С этими словами я взмахнул свернутым зонтом, повел им вокруг себя и вдоль улицы Ренн к поднимающемуся на юге холму Монпарнас. Непроизвольно я проводил кончик зонта взглядом — и таким образом оказался в числе первых, кто приметил одну из марсианских машин, поднявшуюся, как исполинское насекомое, над обреченным холмом.

В человеческой натуре есть нечто, навязывающее нам отвращение к необычному и неестественному. Мы тяготеем к парности — две руки, две ноги, два глаза, два уха, даже два соска (если затронуть предмет столь деликатный — но примите во внимание, что я остаюсь объективным человеком науки). Парность представляется нам существенной, кроме случаев, когда Природа диктует не парность, а единственность: у нас один рот и один орган размножения. Так или иначе, наши биологические особенности воспринимаются как единственно естественные, и то обстоятельство, что агрессорам свойственна тройственность, внушает любому жителю Земли инстинктивный ужас. И никому не надо ничего объяснять, что это чуждые нам существа, причем чуждые в худшем смысле слова.

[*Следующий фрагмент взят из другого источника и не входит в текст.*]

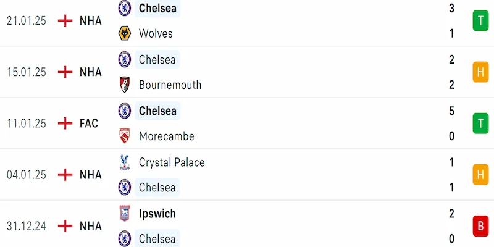Click the England flag beside 11.01.25
This screenshot has width=494, height=247.
(x=65, y=124)
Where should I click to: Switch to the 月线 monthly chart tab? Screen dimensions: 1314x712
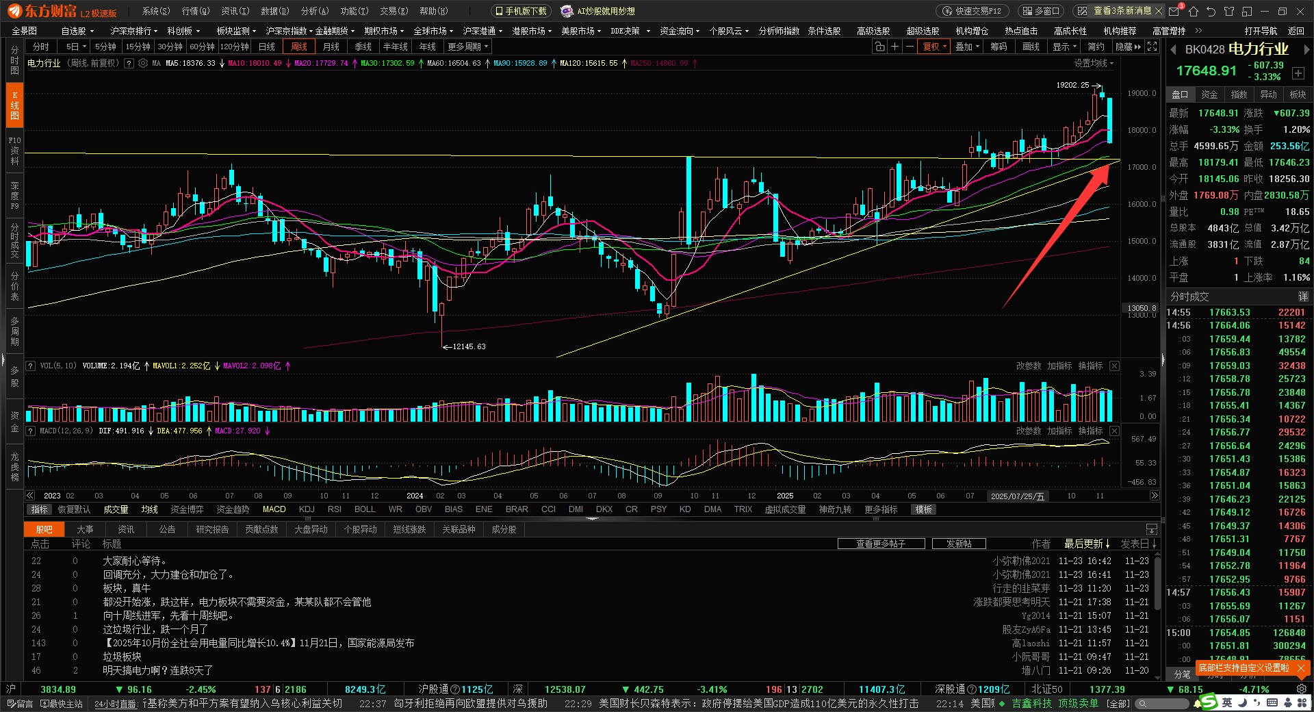pyautogui.click(x=331, y=47)
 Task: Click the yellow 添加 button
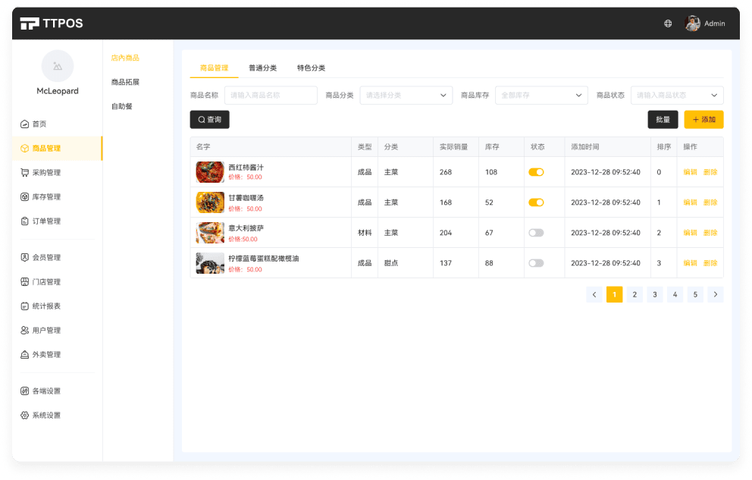click(x=703, y=120)
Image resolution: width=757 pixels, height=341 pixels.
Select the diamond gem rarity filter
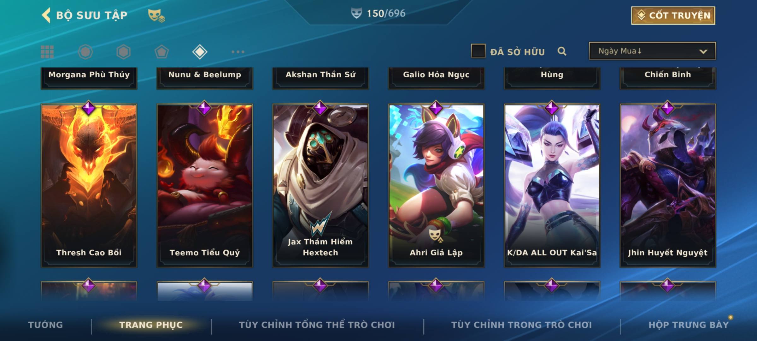(200, 52)
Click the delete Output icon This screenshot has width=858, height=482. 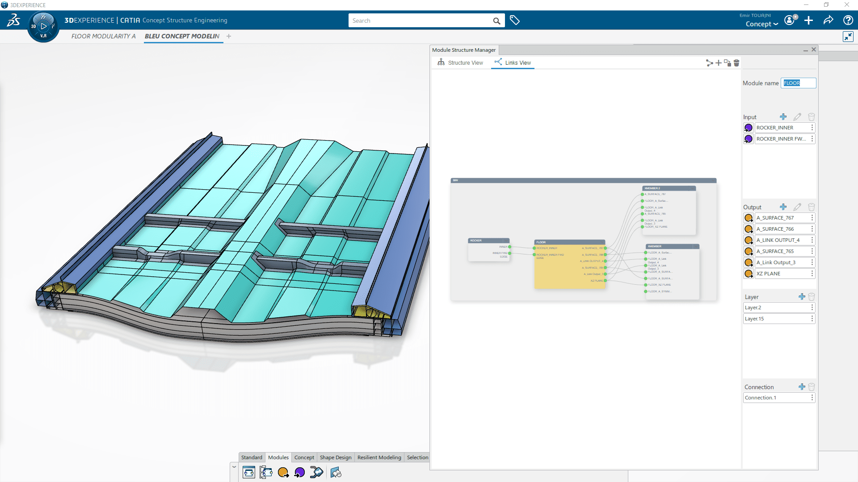pyautogui.click(x=812, y=207)
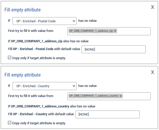Click Postal Code default value [NONE] field
Screen dimensions: 159x130
tap(113, 49)
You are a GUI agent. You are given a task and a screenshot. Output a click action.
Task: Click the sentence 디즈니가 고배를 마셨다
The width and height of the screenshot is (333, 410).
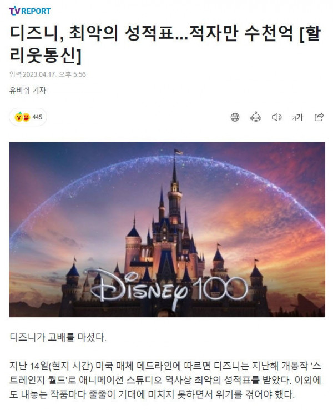pyautogui.click(x=58, y=337)
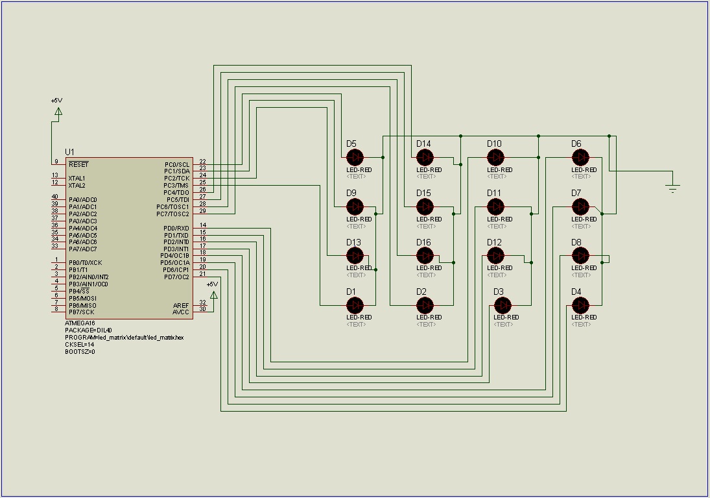The width and height of the screenshot is (710, 498).
Task: Select LED D6 symbol
Action: 581,156
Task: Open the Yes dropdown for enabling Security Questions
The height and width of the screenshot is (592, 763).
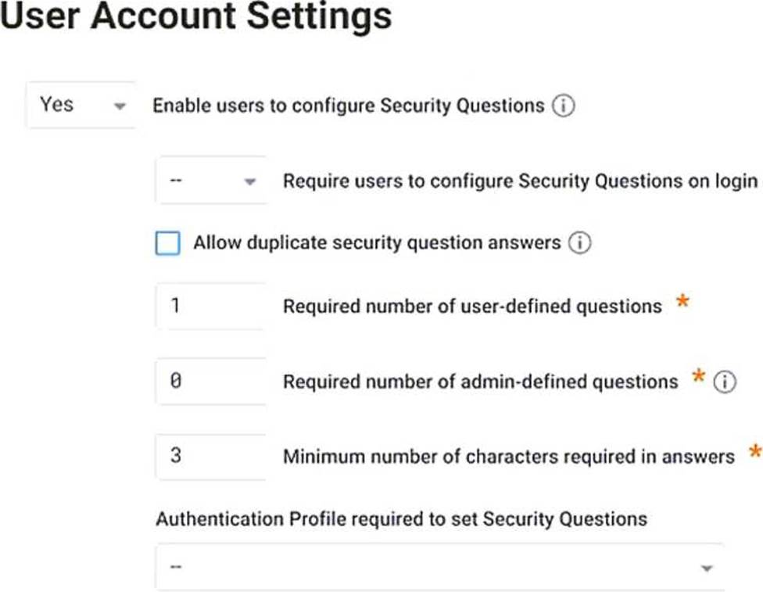Action: tap(81, 105)
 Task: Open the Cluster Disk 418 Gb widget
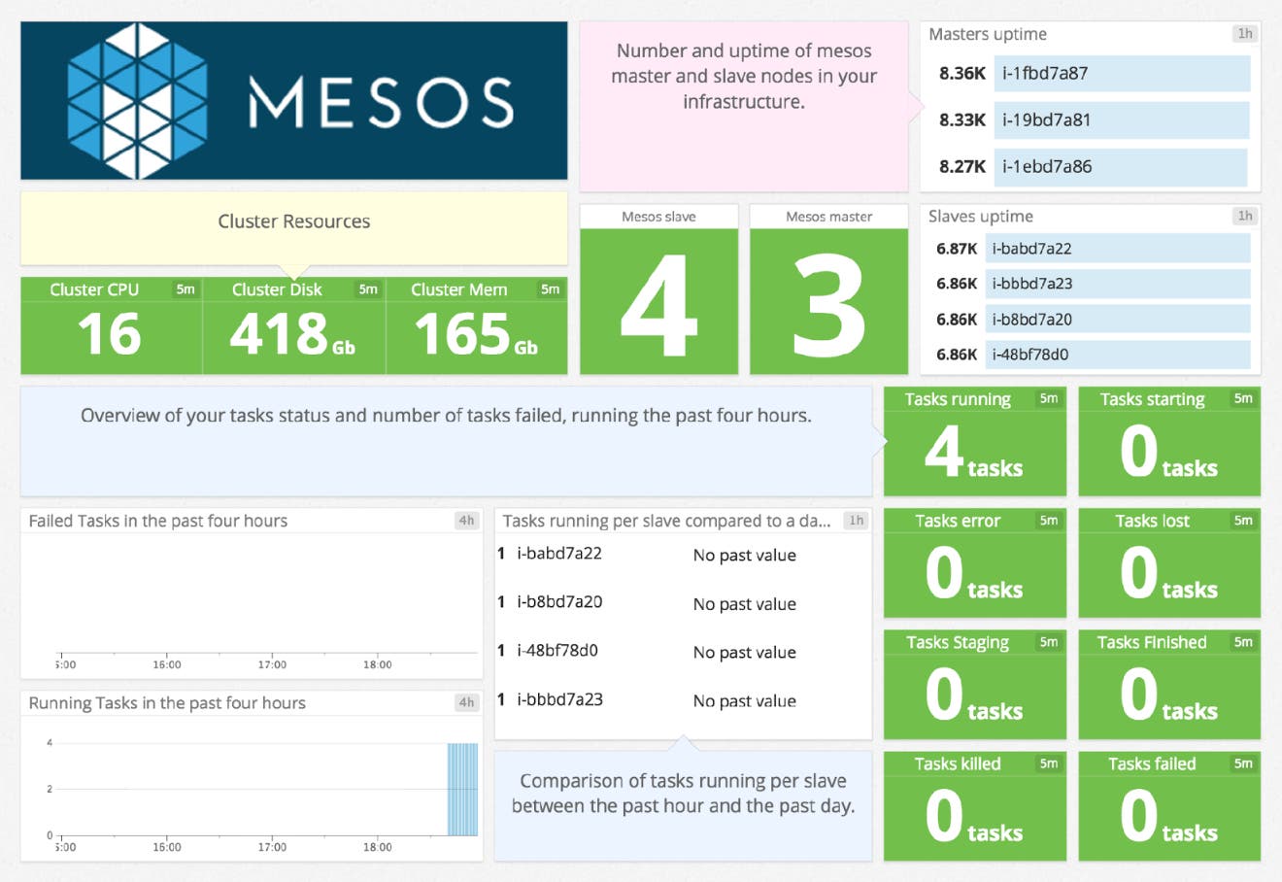pyautogui.click(x=292, y=330)
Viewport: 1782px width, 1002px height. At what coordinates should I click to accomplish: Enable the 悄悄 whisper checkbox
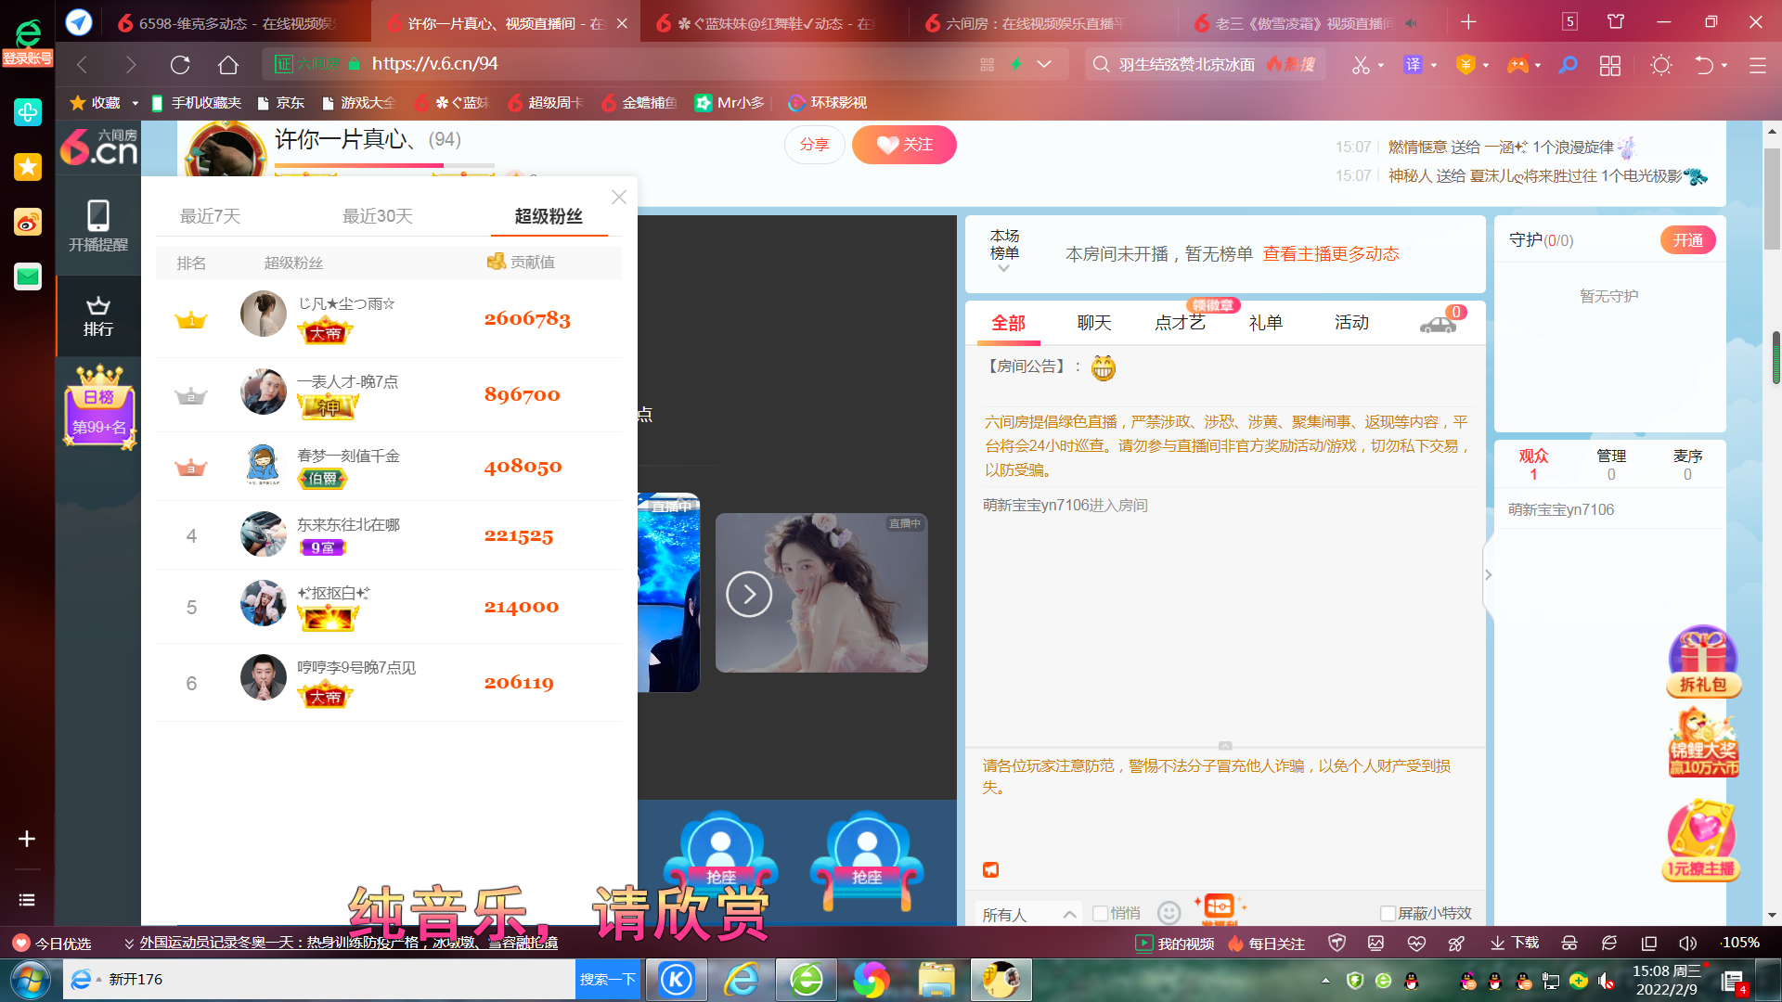(x=1101, y=914)
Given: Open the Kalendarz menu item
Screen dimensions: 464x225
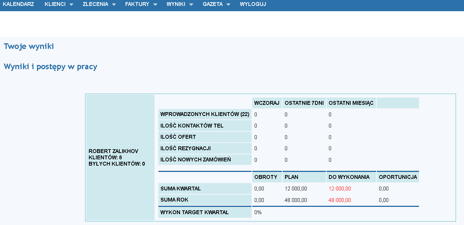Looking at the screenshot, I should [x=18, y=4].
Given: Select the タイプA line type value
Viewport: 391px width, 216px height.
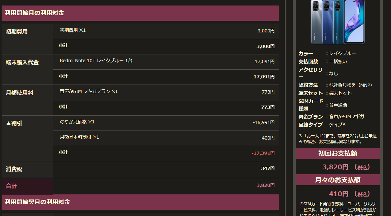Looking at the screenshot, I should point(338,125).
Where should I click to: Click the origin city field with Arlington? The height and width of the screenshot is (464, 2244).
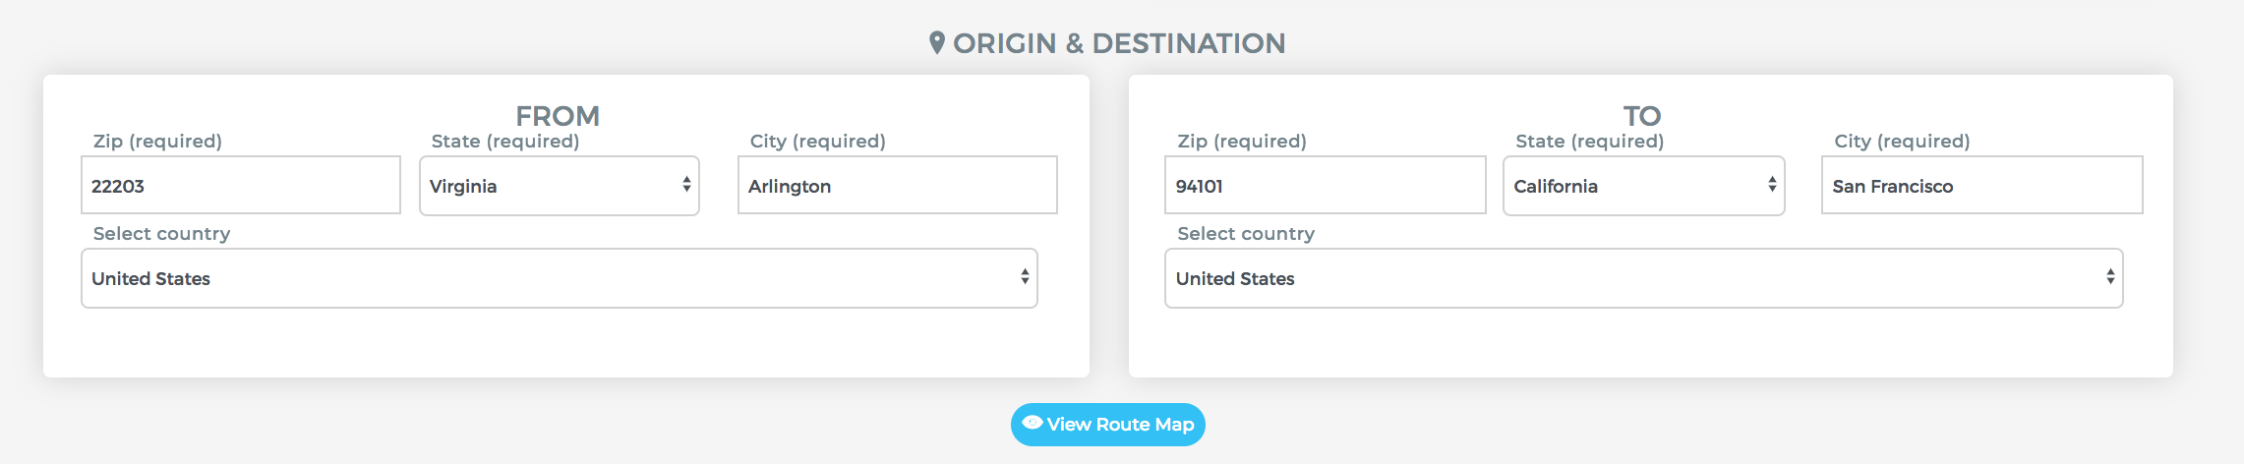(x=898, y=185)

— Они прорвались! — вскричал я. — Похоже, фронт не выдержал!

Толпа вокруг нас заметила тот же кошмарный силуэт, нависший над копотью вокзала Монпарнас. Мужчины забегали, женщины завыли — а самые храбрые, вне зависимости от пола, бросились навстречу опасности, к последней хлипкой линии обороны города, туда, откуда доносился треск ружейного огня.

По обоюдному молчаливому согласию Бошамп и я воздержались от участия в общей суете. Два старика, у которых чувство собственного достоинства давно перевесило физическую силу, — мы могли пригодиться сейчас разве что своим жизненным опытом и закаленным умом.

— Берегитесь лучей, — произнес я бесстрастно.

Вынужден признать, что я старался сохранить рассудок, да и решимость, цепляясь за детали, как утопающий за соломинку. Мы впервые видели своими глазами, как безжалостные тепловые потоки хлещут по поездам, поджигая вагоны, взрывая локомотивы в одно мгновение.

— Кажется, их лучи похожи на волны Герца? — предположил Бошамп, впрочем, не слишком уверенно.

Помнится, мы все были очень увлечены этим замечательным германским открытием и первыми опытами по его применению для связи без проводов. И все-таки даже меня идея Бошампа заставила вздрогнуть — еще бы, если подобные волны можно сконцентрировать в испепеляющие лучи…

— Может быть, — согласился я. — Если верить легендам, Архимед сконцентрировал световые лучи, чтобы отбросить корабли римлян от Сиракуз. Но волны, открытые Герцем, метровой длины, и энергии в них не больше, чем во взмахе мушиного крыла. А здесь…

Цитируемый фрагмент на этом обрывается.